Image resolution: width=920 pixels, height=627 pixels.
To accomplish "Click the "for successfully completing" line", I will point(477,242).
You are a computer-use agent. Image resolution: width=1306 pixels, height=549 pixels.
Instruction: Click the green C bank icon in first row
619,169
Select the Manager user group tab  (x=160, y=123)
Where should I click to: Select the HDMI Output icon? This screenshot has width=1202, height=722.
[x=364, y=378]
---
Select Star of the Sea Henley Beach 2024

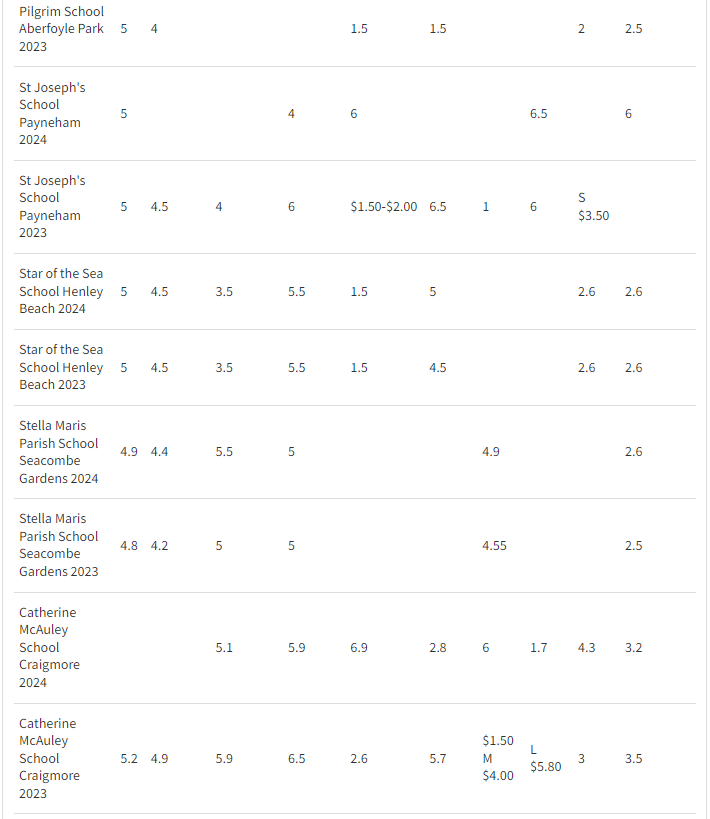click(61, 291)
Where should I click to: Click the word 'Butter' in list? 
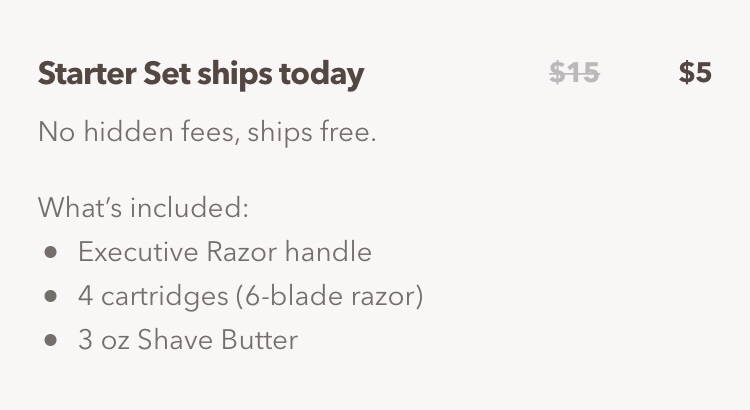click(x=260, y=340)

[Problem] Search the entries for the word "pixels" and copy every line that has it.

[Solved problem]
Image resolution: width=920 pixels, height=627 pixels.
You are a computer-use agent. Image resolution: width=1306 pixels, height=549 pixels.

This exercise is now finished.